[Exercise material Boundary: Start]

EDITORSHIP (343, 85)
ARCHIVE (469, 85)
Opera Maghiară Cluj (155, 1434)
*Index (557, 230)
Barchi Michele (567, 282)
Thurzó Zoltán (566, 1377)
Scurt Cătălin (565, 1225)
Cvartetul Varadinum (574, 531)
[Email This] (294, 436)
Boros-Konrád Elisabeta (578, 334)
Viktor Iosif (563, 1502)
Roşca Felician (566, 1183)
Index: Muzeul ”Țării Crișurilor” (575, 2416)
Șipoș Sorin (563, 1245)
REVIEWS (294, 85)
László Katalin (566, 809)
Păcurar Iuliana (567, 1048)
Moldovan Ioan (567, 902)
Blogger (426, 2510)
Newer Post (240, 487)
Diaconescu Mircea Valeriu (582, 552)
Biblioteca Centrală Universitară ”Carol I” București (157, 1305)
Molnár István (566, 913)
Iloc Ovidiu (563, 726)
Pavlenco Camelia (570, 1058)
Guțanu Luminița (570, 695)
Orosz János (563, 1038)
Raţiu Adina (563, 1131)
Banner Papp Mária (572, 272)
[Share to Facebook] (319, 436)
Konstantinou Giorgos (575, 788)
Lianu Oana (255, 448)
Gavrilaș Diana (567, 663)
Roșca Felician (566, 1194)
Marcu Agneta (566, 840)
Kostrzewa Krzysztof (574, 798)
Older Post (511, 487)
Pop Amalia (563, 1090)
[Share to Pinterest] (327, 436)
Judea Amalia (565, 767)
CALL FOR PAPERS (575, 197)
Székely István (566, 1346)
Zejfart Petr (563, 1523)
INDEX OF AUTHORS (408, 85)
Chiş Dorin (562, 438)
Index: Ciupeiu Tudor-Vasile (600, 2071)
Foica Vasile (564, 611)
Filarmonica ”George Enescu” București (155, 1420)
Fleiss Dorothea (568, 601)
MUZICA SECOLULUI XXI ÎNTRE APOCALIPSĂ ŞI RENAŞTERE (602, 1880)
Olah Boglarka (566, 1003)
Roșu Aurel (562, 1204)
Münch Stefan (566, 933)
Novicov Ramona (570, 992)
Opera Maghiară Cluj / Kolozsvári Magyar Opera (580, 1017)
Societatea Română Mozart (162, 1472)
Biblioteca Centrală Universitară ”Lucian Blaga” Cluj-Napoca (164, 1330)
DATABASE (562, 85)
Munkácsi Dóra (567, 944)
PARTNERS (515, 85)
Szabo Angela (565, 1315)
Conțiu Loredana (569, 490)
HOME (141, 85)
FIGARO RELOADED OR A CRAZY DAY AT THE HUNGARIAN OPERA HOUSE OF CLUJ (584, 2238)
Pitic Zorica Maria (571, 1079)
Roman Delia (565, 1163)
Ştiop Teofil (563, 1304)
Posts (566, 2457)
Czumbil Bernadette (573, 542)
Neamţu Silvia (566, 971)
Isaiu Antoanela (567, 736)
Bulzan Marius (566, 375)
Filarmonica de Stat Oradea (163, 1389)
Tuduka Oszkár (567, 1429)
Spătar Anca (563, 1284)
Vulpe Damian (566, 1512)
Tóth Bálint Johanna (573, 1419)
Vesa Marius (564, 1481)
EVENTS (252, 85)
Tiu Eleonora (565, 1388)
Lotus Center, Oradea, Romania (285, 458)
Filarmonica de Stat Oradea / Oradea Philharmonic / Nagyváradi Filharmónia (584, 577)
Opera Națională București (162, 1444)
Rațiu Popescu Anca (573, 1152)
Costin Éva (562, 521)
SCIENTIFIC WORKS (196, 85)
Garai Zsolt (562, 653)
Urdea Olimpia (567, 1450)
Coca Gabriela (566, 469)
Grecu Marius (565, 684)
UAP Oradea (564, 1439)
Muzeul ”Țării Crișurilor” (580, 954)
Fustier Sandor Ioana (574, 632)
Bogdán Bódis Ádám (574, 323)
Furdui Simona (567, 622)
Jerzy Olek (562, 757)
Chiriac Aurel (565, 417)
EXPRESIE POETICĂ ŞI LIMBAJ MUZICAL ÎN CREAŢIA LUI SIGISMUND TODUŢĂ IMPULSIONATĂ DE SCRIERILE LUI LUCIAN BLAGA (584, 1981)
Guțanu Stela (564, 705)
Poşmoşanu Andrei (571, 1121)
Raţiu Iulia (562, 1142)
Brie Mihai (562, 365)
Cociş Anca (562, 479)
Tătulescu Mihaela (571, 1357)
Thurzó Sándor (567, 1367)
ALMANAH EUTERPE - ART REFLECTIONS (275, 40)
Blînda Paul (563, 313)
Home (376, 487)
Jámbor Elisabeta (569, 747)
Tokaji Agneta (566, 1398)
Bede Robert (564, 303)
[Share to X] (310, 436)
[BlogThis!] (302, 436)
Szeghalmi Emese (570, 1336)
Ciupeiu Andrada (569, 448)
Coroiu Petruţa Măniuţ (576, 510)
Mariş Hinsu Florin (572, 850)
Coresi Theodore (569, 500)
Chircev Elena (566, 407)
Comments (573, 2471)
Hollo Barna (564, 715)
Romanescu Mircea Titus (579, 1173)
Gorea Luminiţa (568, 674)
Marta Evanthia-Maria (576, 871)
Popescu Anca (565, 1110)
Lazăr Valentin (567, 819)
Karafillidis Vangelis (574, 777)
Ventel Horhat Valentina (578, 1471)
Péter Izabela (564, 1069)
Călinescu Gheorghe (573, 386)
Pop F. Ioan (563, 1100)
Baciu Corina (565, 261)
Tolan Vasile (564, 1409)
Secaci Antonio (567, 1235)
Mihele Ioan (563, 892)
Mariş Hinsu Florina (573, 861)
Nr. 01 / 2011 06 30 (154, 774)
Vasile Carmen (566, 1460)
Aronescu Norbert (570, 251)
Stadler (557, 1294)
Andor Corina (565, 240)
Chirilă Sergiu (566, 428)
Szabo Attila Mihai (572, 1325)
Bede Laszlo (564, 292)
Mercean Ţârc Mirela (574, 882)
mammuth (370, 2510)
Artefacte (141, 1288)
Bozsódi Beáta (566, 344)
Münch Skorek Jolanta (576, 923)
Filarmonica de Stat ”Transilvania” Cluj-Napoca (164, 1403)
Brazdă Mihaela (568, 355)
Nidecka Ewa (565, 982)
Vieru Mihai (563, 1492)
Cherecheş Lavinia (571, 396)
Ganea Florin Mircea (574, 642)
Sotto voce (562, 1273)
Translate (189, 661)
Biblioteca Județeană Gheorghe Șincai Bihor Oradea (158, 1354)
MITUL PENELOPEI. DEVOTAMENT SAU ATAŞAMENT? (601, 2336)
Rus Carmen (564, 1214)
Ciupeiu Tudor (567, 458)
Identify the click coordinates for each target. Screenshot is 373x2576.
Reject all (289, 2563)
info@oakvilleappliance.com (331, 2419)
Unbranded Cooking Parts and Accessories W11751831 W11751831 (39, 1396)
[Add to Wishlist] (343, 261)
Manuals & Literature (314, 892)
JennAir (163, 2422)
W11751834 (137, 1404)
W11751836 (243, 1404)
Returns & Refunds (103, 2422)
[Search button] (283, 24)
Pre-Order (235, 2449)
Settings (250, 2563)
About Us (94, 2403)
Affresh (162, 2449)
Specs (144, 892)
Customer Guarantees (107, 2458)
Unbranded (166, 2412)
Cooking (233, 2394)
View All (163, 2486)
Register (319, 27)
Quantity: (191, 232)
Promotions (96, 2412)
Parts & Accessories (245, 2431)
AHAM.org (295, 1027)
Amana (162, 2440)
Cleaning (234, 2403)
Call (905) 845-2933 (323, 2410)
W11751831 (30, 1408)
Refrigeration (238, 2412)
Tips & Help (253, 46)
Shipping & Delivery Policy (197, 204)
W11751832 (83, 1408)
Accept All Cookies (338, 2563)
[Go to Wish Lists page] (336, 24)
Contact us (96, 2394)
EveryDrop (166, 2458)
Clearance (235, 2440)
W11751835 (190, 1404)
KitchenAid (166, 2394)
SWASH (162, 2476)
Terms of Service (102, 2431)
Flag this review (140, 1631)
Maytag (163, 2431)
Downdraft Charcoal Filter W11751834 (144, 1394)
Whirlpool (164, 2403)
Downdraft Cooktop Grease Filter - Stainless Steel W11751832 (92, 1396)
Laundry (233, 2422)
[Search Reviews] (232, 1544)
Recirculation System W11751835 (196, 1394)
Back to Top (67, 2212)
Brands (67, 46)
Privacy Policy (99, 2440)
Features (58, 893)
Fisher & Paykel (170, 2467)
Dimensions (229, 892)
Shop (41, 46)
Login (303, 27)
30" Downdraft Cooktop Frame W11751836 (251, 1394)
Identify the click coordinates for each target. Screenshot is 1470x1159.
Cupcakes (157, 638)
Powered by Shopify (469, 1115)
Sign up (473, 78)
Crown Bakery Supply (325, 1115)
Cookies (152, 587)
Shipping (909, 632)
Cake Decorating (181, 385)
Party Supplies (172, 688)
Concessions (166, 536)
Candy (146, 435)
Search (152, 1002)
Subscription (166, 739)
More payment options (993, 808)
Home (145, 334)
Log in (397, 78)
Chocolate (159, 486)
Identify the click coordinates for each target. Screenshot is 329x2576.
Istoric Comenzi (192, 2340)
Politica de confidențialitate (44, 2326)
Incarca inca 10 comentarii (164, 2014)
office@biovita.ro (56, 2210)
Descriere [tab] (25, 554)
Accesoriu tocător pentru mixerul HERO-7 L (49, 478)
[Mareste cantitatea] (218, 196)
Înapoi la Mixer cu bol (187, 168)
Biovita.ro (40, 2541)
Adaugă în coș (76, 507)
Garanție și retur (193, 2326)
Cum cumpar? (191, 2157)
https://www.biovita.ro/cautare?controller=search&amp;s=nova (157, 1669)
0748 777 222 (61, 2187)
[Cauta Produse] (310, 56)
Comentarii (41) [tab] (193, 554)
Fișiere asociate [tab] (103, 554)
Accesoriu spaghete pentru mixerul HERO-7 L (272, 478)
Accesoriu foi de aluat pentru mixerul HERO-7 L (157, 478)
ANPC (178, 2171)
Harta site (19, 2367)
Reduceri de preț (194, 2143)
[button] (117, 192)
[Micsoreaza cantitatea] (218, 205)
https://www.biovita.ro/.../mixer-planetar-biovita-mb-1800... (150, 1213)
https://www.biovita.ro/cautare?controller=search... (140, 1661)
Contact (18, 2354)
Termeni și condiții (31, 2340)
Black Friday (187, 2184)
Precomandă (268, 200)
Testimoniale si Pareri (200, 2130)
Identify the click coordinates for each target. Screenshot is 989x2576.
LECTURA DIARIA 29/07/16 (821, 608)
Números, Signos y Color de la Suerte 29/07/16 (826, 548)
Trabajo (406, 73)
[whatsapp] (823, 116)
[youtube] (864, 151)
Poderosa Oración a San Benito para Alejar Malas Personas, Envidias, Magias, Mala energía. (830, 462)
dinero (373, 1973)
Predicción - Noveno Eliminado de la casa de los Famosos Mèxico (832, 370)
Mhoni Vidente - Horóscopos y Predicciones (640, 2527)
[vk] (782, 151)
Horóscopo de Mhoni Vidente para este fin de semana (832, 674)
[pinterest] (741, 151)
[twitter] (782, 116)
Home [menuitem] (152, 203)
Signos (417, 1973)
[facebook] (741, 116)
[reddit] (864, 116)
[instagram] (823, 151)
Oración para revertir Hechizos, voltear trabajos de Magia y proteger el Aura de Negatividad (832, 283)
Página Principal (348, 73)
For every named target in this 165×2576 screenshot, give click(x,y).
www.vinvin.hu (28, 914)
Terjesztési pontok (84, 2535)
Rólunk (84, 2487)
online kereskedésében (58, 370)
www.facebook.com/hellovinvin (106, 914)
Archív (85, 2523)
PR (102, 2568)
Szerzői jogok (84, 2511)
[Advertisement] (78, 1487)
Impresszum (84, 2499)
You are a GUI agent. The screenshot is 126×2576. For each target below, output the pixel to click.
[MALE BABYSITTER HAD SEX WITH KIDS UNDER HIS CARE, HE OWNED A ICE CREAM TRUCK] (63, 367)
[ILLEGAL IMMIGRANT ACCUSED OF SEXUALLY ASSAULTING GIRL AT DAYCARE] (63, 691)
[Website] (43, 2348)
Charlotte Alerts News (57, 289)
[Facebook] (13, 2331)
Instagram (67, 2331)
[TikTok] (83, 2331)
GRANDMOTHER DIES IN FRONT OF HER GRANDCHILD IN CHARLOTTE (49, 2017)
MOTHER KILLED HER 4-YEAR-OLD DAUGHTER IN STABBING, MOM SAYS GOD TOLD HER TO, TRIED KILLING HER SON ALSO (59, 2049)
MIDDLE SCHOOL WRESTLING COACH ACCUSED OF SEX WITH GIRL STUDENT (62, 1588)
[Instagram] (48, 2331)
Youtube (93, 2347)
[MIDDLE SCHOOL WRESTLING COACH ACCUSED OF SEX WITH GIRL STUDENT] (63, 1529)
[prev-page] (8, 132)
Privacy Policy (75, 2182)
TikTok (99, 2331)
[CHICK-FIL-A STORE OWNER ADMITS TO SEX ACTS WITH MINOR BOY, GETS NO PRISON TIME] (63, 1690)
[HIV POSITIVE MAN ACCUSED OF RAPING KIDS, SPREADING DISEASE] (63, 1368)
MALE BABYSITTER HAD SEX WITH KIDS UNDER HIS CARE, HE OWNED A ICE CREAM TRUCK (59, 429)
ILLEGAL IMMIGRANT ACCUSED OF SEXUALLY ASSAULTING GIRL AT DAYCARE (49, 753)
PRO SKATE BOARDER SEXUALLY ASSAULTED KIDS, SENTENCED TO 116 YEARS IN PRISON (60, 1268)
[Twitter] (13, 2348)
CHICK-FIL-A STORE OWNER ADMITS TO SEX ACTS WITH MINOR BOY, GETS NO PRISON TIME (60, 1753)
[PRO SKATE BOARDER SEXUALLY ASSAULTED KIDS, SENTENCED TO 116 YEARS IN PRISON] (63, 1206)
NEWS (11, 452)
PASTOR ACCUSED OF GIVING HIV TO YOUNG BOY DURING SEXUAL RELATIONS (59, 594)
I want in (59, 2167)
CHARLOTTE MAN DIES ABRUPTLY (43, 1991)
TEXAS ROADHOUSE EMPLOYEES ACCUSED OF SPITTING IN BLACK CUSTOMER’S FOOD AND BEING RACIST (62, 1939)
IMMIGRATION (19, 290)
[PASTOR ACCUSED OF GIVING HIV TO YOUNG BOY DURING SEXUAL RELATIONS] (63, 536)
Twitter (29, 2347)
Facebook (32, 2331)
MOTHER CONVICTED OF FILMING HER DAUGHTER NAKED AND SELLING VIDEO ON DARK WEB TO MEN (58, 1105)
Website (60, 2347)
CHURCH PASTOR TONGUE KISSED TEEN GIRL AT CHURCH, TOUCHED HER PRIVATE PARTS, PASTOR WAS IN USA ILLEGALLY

[Exercise material Boundary: End]

== Exercise brief ==
Starting at the line that contains "[TikTok] (83, 2331)", write out every line through the end of the entries, exactly and with nothing added.

== Solved exercise ==
[TikTok] (83, 2331)
GRANDMOTHER DIES IN FRONT OF HER GRANDCHILD IN CHARLOTTE (49, 2017)
MOTHER KILLED HER 4-YEAR-OLD DAUGHTER IN STABBING, MOM SAYS GOD TOLD HER TO, TRIED KILLING HER SON ALSO (59, 2049)
MIDDLE SCHOOL WRESTLING COACH ACCUSED OF SEX WITH GIRL STUDENT (62, 1588)
[Instagram] (48, 2331)
Youtube (93, 2347)
[MIDDLE SCHOOL WRESTLING COACH ACCUSED OF SEX WITH GIRL STUDENT] (63, 1529)
[prev-page] (8, 132)
Privacy Policy (75, 2182)
TikTok (99, 2331)
[CHICK-FIL-A STORE OWNER ADMITS TO SEX ACTS WITH MINOR BOY, GETS NO PRISON TIME] (63, 1690)
[HIV POSITIVE MAN ACCUSED OF RAPING KIDS, SPREADING DISEASE] (63, 1368)
MALE BABYSITTER HAD SEX WITH KIDS UNDER HIS CARE, HE OWNED A ICE CREAM TRUCK (59, 429)
ILLEGAL IMMIGRANT ACCUSED OF SEXUALLY ASSAULTING GIRL AT DAYCARE (49, 753)
PRO SKATE BOARDER SEXUALLY ASSAULTED KIDS, SENTENCED TO 116 YEARS IN PRISON (60, 1268)
[Twitter] (13, 2348)
CHICK-FIL-A STORE OWNER ADMITS TO SEX ACTS WITH MINOR BOY, GETS NO PRISON TIME (60, 1753)
[PRO SKATE BOARDER SEXUALLY ASSAULTED KIDS, SENTENCED TO 116 YEARS IN PRISON] (63, 1206)
NEWS (11, 452)
PASTOR ACCUSED OF GIVING HIV TO YOUNG BOY DURING SEXUAL RELATIONS (59, 594)
I want in (59, 2167)
CHARLOTTE MAN DIES ABRUPTLY (43, 1991)
TEXAS ROADHOUSE EMPLOYEES ACCUSED OF SPITTING IN BLACK CUSTOMER’S FOOD AND BEING RACIST (62, 1939)
IMMIGRATION (19, 290)
[PASTOR ACCUSED OF GIVING HIV TO YOUNG BOY DURING SEXUAL RELATIONS] (63, 536)
Twitter (29, 2347)
Facebook (32, 2331)
MOTHER CONVICTED OF FILMING HER DAUGHTER NAKED AND SELLING VIDEO ON DARK WEB TO MEN (58, 1105)
Website (60, 2347)
CHURCH PASTOR TONGUE KISSED TEEN GIRL AT CHURCH, TOUCHED HER PRIVATE PARTS, PASTOR WAS IN USA ILLEGALLY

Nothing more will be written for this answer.